The medical community has increasingly turned to genetic information to understand, treat and prevent disease in humans.
Researchers at the University of Chicago say a computer nicknamed “Beagle” is able to analyze data on 240 complete genomes in just two days, making it one of the most advanced health-related supercomputers on Earth.
Previously, it could take researchers several months in order to analyze information from just one genome. The results from the study, published in the journal Bioinformatics, could dramatically change the way in which doctors and scientists understand the genetic causes of diseases, according to Dr.
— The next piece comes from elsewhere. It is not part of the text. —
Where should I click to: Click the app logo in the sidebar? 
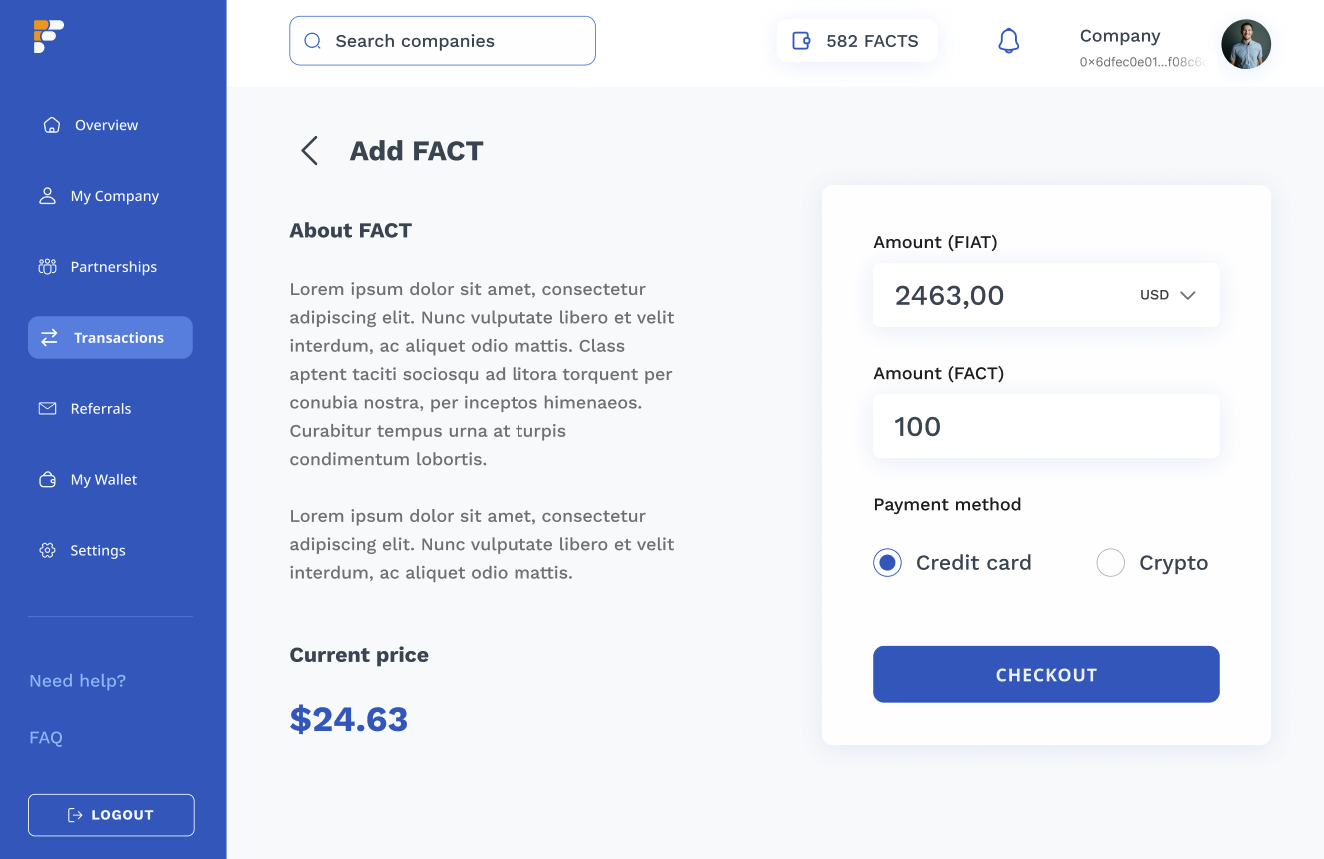pyautogui.click(x=48, y=36)
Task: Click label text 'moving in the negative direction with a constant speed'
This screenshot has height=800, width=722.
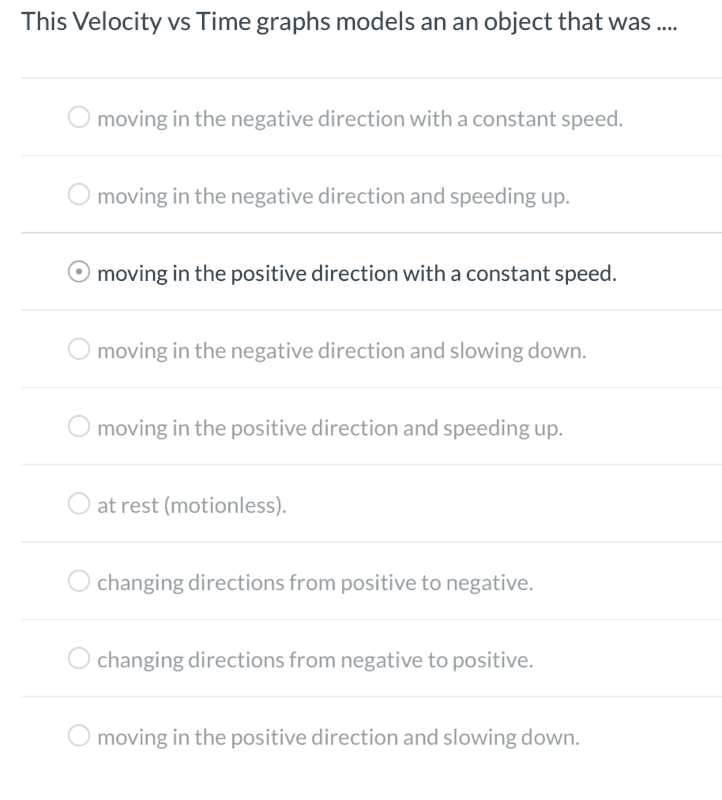Action: [360, 118]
Elizabeth McNally, the AJ Carlson Professor of Medicine and Human Genetics and director of the Cardiovascular Genetics clinic at the University of Chicago Medicine.
Researchers tested Beagle using raw sequencing data from a sample of 61 human genomes and analyzed it on the computer. Researchers found that not only was Beagle able to analyze the data quickly, but more accurately as well. Researchers explain that previously, clinical geneticists have turned to exome sequencing which looks at less than 2 percent of the genome. While researchers note that 85 percent of disease causing mutations tend to be isolated to this 2 percent region, the other 15 percent stem from non-coded regions – regions that Beagle is able to examine and analyze.
By studying genomes, the set of genes present in a cell or multicellular organism, researchers are able to learn more about inherited, genetic disorders. “By paying close attention to family members with genes that place them at increased risk, but who do not yet show signs of disease, we can investigate early phases of a disorder. In this setting, each patient is a big-data problem,” Dr. McNally explains.
Dr. McNally goes on to explain that the findings from the study have benefits that can be applied at the Cardiovascular Genetics clinic immediately.
Beagle’s efficiency will increase the speed in which genomes are analyzed, produce more meaningful data by analyzing the entire genome, and is a significantly less expensive.